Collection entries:
....
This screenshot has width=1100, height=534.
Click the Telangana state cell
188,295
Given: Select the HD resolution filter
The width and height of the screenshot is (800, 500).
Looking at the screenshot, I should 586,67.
....
What to work on -> Nothing should appear in the answer except the lines from the one containing "The width and" to the end of the data above, reproduced exactly.

Final answer ->
The width and height of the screenshot is (800, 500).
Looking at the screenshot, I should 586,67.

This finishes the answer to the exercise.